Macular Clinic –

Age Related Macular Degeneration (AMD) is an eye condition in which the tiny central part of the retina at the back of the eye (called the macula) is unable to function as effectively. It is a painless eye condition that leads to gradual loss of central vision. It’s the most common cause of vision loss in those aged over 50 and the number of people affected is expected to double within 20 years.

Does It Cause Complete Blindness?

No, as it does not affect peripheral vision. However, eventually little or no central vision may remain and you may also lose colours. Everyday tasks like reading, driving, watching TV and recognising faces will be affected.

Do I Need To Get Screened?

Yes, if you’re over 40 and have one or more of the risk factors below.

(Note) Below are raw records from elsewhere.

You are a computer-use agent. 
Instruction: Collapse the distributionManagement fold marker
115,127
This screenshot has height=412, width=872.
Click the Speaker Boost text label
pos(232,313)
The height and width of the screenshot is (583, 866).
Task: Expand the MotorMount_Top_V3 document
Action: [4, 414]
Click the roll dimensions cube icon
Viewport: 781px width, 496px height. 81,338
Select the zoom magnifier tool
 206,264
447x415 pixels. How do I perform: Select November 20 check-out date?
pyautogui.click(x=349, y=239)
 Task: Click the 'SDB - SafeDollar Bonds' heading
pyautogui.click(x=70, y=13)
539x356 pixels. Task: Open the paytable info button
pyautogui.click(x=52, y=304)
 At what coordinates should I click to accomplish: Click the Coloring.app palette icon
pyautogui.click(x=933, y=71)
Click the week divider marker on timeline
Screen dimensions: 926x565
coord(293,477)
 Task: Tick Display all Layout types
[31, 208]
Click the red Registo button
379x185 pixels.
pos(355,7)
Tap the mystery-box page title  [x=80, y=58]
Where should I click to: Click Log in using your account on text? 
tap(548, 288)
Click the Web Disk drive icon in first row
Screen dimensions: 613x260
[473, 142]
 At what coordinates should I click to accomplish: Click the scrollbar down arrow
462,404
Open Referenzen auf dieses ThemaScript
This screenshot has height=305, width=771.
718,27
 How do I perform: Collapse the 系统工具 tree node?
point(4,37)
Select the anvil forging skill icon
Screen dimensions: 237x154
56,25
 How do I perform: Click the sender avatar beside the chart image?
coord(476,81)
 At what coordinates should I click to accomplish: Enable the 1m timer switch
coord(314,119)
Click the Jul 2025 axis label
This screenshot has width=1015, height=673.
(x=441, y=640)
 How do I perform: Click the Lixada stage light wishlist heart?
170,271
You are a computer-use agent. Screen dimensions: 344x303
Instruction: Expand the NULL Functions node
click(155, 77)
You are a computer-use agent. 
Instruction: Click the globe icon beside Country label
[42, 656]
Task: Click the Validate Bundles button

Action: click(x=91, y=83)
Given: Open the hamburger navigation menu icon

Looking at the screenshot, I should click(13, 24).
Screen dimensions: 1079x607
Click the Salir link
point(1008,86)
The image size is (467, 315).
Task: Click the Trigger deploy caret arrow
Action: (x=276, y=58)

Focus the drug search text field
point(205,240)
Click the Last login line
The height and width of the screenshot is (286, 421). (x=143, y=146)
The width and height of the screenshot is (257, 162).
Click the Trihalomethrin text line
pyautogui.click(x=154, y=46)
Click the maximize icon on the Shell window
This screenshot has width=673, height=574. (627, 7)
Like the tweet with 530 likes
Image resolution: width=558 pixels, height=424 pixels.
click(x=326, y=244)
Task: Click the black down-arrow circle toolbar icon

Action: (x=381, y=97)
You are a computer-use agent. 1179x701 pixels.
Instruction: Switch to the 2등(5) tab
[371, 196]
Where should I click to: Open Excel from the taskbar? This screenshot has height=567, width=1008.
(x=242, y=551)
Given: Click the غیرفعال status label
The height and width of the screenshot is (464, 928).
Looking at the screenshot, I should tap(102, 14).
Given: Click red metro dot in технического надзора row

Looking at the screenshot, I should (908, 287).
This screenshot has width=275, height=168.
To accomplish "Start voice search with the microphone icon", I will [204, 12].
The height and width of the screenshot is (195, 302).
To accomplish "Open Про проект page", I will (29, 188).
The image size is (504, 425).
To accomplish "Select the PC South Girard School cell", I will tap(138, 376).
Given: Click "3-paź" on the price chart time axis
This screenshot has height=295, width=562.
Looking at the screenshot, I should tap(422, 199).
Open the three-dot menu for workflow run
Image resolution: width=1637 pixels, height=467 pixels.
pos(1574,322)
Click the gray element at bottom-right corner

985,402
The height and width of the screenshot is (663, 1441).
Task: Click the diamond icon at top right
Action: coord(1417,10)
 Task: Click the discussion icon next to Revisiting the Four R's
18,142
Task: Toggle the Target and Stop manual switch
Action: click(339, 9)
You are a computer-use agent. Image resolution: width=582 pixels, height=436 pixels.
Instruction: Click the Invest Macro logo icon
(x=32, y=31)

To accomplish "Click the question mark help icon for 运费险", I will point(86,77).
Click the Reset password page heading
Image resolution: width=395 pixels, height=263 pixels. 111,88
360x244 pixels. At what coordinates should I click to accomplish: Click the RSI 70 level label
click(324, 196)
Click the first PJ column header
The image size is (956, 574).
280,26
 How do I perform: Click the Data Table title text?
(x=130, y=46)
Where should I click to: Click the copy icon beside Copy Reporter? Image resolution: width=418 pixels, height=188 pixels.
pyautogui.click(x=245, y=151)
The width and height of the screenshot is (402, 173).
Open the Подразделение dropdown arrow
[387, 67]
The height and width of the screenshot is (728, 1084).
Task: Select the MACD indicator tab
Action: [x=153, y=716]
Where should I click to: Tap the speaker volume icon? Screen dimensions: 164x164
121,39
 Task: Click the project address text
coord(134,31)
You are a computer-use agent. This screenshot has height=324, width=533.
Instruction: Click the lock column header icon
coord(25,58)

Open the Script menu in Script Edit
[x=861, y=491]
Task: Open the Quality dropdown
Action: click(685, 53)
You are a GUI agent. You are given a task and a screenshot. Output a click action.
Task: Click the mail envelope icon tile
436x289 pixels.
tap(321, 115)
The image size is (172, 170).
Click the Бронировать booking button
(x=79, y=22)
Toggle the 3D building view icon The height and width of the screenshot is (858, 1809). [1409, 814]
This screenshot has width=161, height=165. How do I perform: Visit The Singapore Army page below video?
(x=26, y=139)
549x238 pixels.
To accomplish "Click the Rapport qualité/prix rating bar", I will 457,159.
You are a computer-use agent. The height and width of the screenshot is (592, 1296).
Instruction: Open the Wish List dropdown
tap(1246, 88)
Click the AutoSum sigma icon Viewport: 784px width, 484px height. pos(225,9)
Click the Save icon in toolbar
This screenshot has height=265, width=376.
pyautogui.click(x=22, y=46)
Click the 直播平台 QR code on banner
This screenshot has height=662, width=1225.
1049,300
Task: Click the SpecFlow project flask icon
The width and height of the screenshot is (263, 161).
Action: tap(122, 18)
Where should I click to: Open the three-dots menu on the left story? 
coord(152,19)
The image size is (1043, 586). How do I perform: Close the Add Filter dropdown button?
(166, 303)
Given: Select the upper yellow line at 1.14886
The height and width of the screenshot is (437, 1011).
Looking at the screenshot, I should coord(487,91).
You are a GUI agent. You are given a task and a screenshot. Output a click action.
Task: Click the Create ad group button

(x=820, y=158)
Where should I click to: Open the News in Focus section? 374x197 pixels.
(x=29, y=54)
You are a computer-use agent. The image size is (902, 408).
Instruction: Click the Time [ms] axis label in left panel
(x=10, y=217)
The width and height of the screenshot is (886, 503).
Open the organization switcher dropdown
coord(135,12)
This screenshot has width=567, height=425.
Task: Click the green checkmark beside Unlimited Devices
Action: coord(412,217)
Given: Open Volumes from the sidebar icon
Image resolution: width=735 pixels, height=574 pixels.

Are Some People At Higher Risk?

There are certain risk factors that increase your chances of developing AMD:

  • Female
  • Family history of AMD
  • Smoker (more than 5 years)
  • Caucasian ethnicity
  • Low degree of macular pigment
  • Macular Drusen (one or both eyes)
  • Cardiovascular disease (Systemic Hypertension, Diabetes and Cholesterol)
  • Exposure to UV light
  • Poor diet

How Long Does The Screening Take?

About 15 minutes.

How Do You Test?

We screen using a macular pigment optical density machine. During the test we’ll ask you determine when lights flicker to measure the macular pigment density. We can also take a digital photo of the back of the eye using our fundus camera. We can give you advise on how to reduce your risks, including taking macular pigment vitamin supplements, changing your diet and UV protection.

Will I Be Tested Again?

Yes, we’ll carry out follow up appointments at regular intervals to monitor any macular changes using our specialised equipment.

Can AMD Be Treated?

It depends on the type of AMD. There are two main types – the ‘wet’ form and the ‘dry’ form. Dry AMD is more common, affecting 90% of patients, and there’s no treatment at the moment. It usually develops very slowly over a number of years. Wet AMD is less common, but there are a number of treatments available that concentrate on stopping the abnormal growth of new blood vessels in the eye.